What else lies in store for the Inscape universe?

Well, I finished the second book of the trilogy during the lockdowns last year, and book three is currently underway! I don’t want to give anything away, but I’m really excited about both of them. Book two will resolve many of the narrative threads that weren’t tied up by the end of Inscape, while also introducing some new viewpoint characters. It spends more time exploring the lives of the unaffiliated, and the landscape outside of the city.

Once the trilogy is finished, I think I’d like to try something completely different. I’ve enjoyed the world of Inscape immensely, though, so maybe I’ll return to it one day!

Where can we find more news from you?

The best place is my Twitter, @Louisecarey25 . I have a website too (www.louise-carey.com), but Twitter is where I’m most active.

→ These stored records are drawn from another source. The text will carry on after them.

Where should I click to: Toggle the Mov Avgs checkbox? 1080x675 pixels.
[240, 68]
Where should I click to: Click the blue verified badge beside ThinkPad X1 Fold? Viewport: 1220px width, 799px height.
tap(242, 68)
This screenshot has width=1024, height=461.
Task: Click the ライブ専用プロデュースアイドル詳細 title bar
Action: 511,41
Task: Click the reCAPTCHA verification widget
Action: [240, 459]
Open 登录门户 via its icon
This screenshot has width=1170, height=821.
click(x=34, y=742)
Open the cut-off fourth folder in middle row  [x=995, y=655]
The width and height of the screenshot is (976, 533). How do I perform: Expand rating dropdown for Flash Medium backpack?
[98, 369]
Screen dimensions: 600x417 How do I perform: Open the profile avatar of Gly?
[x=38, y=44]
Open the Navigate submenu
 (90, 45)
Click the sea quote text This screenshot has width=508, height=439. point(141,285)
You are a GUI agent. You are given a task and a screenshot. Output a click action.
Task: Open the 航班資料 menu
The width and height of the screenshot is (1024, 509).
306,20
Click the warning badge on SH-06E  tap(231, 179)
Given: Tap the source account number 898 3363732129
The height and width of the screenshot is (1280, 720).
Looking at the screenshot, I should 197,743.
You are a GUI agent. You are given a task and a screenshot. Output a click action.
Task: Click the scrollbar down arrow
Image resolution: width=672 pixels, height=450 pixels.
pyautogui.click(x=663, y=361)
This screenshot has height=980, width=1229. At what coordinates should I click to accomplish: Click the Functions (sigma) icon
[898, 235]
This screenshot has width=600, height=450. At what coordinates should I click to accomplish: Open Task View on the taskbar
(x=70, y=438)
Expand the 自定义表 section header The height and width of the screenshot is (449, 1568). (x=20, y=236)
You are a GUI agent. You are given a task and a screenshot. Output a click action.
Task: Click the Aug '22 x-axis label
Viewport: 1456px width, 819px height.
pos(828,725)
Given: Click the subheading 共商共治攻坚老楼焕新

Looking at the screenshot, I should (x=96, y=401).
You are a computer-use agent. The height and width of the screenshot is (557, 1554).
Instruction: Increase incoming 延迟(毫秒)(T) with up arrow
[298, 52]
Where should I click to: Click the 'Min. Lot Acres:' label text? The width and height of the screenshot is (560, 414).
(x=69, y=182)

If you had one book (not your own) that you could get everyone to read what would it be?

Ooh, that’s a hard question! The books that changed my life aren’t necessarily going to do the same thing for other people… I’ll pick something short, so I don’t incur anyone’s ire by forcing them to read a doorstopper like Little Dorrit (which is really good, by the way!) Shaun Tan’s Tales from Outer Suburbia blew the roof off the top of my head, and you can devour the whole thing in an afternoon. The illustrations are beyond gorgeous, and the stories themselves are full of wit and wisdom and rich, strange beauty.